M. Roland Muzeau. Ils n'ont en jamais assez !

M. Philippe Nogrix. L'État y consacre, entre dépenses budgétaires, coups de pouce fiscaux et allégements de charges, pas moins de 57 milliards d'euros.

Ce n'est pas le montant qui nous pose problème. Les aides aux entreprises constituent autant de leviers qui relaient les priorités publiques en matière d'emploi, d'innovation, d'exportation, d'aménagement du territoire. Ce qui pose problème et suscite nos interrogations, c'est la cohérence, la lisibilité, l'efficacité et l'effectivité de ces aides.

L'étude en question ne recense pas moins de 6 000 dispositifs, sans gouvernance globale ni concertation, éparpillés, éclatés, selon les ministères ou les territoires.

Les « redondances » ou même les « contradictions » pointées par le rapport, de ce point de vue, n'étonneront personne. Sont, par exemple, recensés 120 dispositifs d'aide à la création d'entreprise.

Dans les faits, les auteurs soulignent que 10 % seulement de celles qui se créent en bénéficient. Il ne faut pas s'étonner, alors, que 80 % du montant total des aides soient de fait affectés aux grandes entreprises. Or, s'il est bien un objet à assigner à l'aide publique en ce domaine, c'est d'encourager et de promouvoir l'essor des PME, qui donnent au capitalisme son meilleur visage : création d'emplois, irrigation du territoire, responsabilité sociale...

Après les structures, les rapports, les études, il faut à présent agir. L'occasion vous en sera donnée, dès la prochaine conférence nationale des finances publiques, en créant, au sein du conseil d'orientation des finances publiques, un comité permanent pour la régulation et l'évaluation des aides aux entreprises, comme le préconise cette étude.

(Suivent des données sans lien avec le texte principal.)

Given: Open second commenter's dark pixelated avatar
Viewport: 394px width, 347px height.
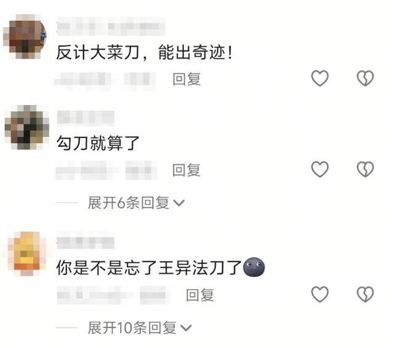Looking at the screenshot, I should point(26,127).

Au-delà, bien au-delà, comment comptez-vous faire, monsieur le ministre délégué, pour rationaliser le système actuel et le rendre plus lisible pour ses destinataires ? Quelle doit être l'articulation des rôles et des tâches entre une politique nationale et l'ensemble des niveaux de décision existants ? (Applaudissements sur les travées de l'UC-UDF.)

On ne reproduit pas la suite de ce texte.